My preferred gamma is Hypergamma 4 (4609) as this gives the maximum dynamic range and gives a natural look, however the pictures can look a little flat so if I’m going direct from the camera to finished video without grading I use either a standard gamma or use the Black Gamma function to modify the curve. I’ll explain the Black Gamma in my next post.
There are 6 standard gammas to choose from. I like to stick with gamma 5 which is the ITU-709 HD standard gamma. To increase the dynamic range I use the Knee. The default knee point setting is 90, this is a reasonable setting, but if your shooting with clipping set to 100% you are not getting all the cameras latitude (the Knee at 90 works very well with clipping at 108%). Lowering the knee down to 83 gives you almost another stop of latitude, but you have to be careful as skin tones and faces can creep up towards 83%. It’s very noticeable if skin becomes compressed so you need to watch your exposure. This is also true of the Hypergammas and with them you may need to underexpose faces very slightly. The other option is to set the knee point to 88 and then also adjust the knee slope. The slope is the compression amount. A positive value is more compressed, negative less compressed. With the knee at 88 and slope set to +20 you get good latitude, albeit with quite highly compressed highlights.
If you want to play with the gammas and knee and see how they work one method you can use is to use a paint package on your PC (such as photoshop) to create a full screen left to right graduated image going from Black to white. Then shoot this with the camera (slightly out of focus) while making adjustments to the curves or knee and record the results along with a vocal description of each setting.

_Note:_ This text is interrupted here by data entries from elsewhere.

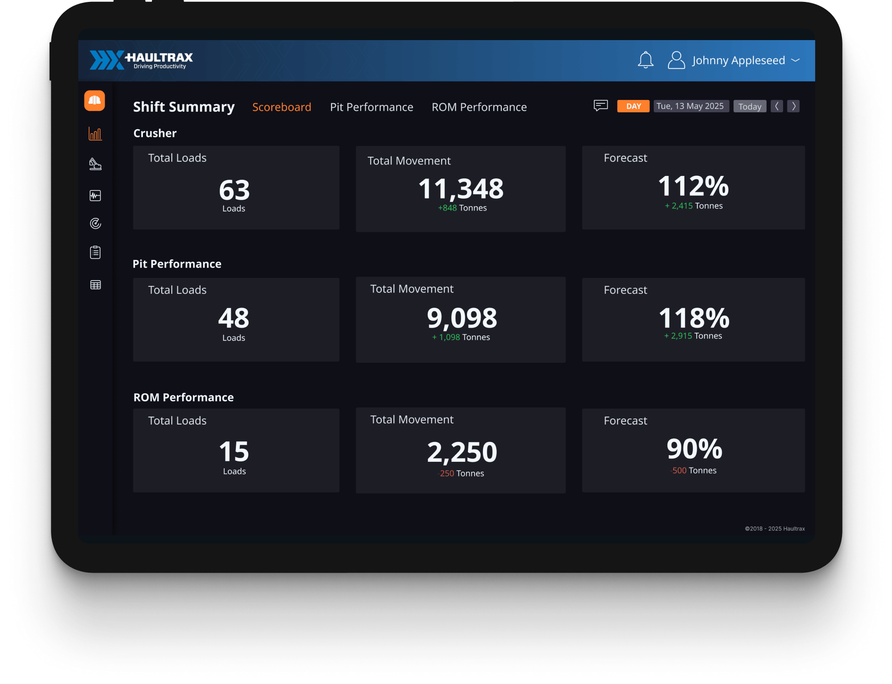Open the bar chart sidebar icon

[95, 134]
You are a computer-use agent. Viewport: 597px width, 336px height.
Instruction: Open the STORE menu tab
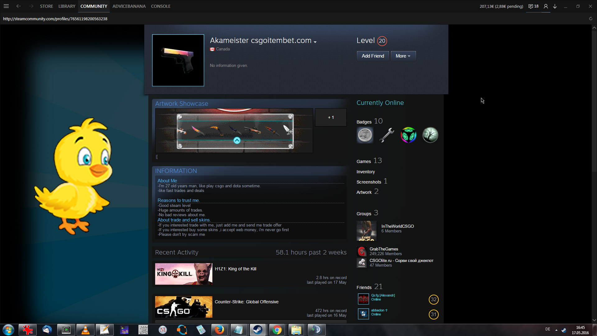(46, 6)
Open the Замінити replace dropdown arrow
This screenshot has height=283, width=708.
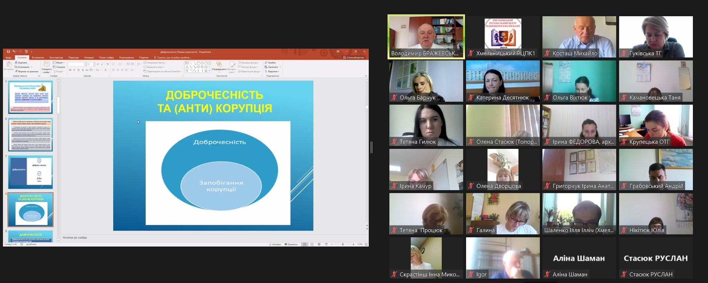[x=280, y=67]
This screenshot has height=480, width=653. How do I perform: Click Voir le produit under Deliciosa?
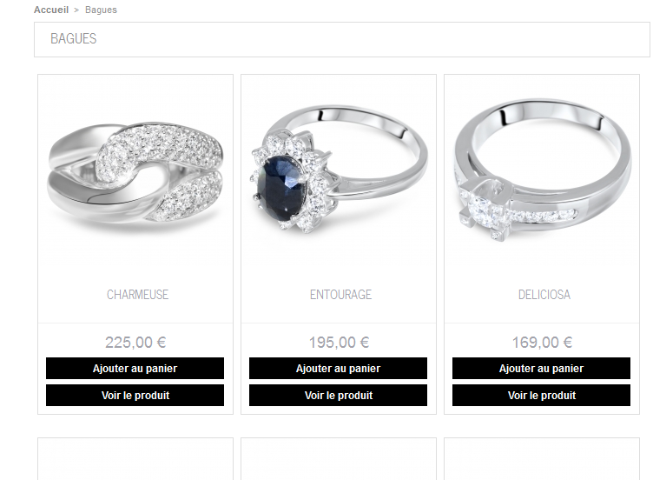click(541, 395)
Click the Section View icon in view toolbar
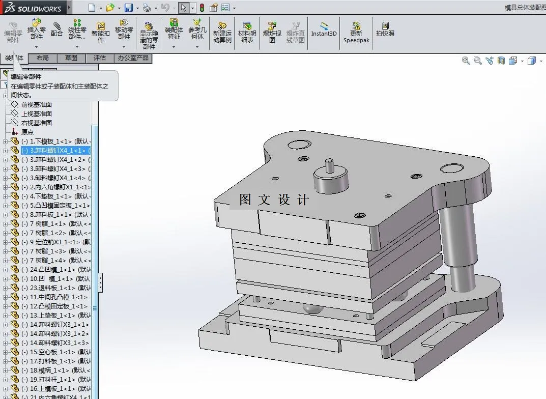 [x=501, y=61]
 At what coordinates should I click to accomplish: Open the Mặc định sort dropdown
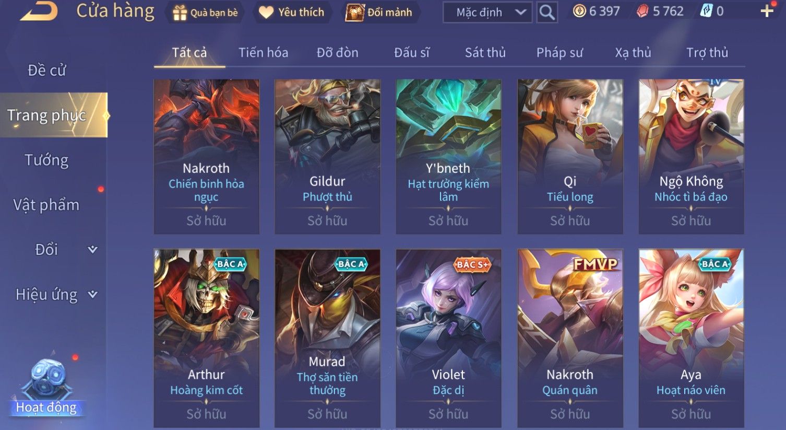(487, 12)
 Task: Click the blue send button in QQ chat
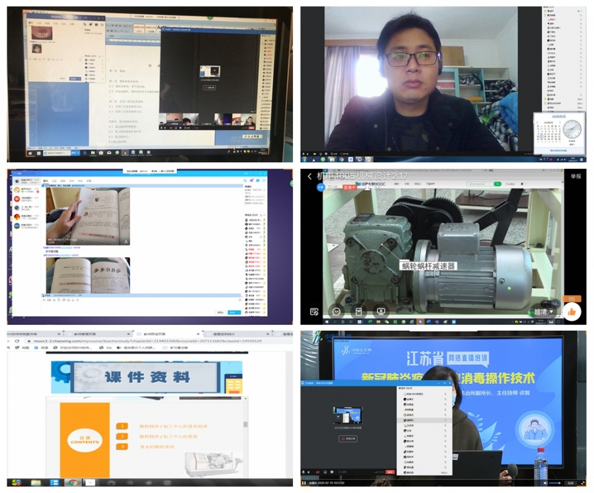[234, 312]
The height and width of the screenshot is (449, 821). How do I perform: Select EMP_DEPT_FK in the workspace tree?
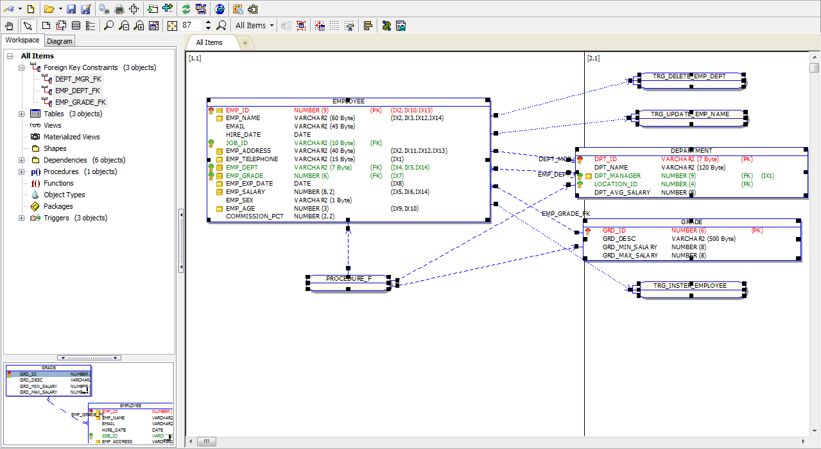click(x=77, y=91)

Import the clips into your favorite editing package and use the waveform monitor or scopes you should be able to see a reasonable representation of the shape of the gamma curve and knee.
So my Gamma Choices are:
For material that will be post produced: Hypergamma 4609 (HG4)
For material that will be used straight from the camera: Standard Gamma 5 Knee at 90 with clip at 108% for non broadcast or Knee at 88 with slope +20 with white clip at 100% for direct to broadcast.